## Problem statement
Go through the entries below and copy each line that holds the word "agent".

Dataset entries:
######

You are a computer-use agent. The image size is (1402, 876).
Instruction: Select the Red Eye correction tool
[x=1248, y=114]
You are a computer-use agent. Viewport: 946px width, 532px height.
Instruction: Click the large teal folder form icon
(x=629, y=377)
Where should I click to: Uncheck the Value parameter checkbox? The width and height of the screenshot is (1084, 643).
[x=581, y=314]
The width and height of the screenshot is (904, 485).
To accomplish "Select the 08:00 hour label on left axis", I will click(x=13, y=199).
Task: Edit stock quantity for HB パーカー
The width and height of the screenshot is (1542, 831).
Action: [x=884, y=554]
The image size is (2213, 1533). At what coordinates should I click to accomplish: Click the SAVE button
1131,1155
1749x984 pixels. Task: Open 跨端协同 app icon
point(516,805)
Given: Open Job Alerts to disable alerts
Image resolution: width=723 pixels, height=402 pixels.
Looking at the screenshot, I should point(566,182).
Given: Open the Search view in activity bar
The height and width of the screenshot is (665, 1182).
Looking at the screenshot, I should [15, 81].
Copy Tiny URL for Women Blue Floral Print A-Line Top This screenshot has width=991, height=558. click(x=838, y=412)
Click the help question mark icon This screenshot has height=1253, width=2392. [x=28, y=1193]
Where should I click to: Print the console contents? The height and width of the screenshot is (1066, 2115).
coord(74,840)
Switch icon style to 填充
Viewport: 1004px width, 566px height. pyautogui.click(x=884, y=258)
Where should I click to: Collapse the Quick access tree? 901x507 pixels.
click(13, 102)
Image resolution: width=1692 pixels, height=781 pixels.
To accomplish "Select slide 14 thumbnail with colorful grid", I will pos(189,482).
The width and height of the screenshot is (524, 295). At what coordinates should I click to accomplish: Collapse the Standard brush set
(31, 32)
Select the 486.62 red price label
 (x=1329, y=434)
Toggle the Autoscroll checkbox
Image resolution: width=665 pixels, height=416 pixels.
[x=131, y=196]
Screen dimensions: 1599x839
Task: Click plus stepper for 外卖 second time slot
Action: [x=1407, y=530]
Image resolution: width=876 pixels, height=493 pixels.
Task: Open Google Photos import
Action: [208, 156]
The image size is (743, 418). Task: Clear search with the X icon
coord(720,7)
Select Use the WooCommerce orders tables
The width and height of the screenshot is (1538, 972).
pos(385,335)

######

## Response area
You are a computer-use agent. The image size is (1402, 876).
You are a computer-use agent. Viewport: 946px width, 532px height.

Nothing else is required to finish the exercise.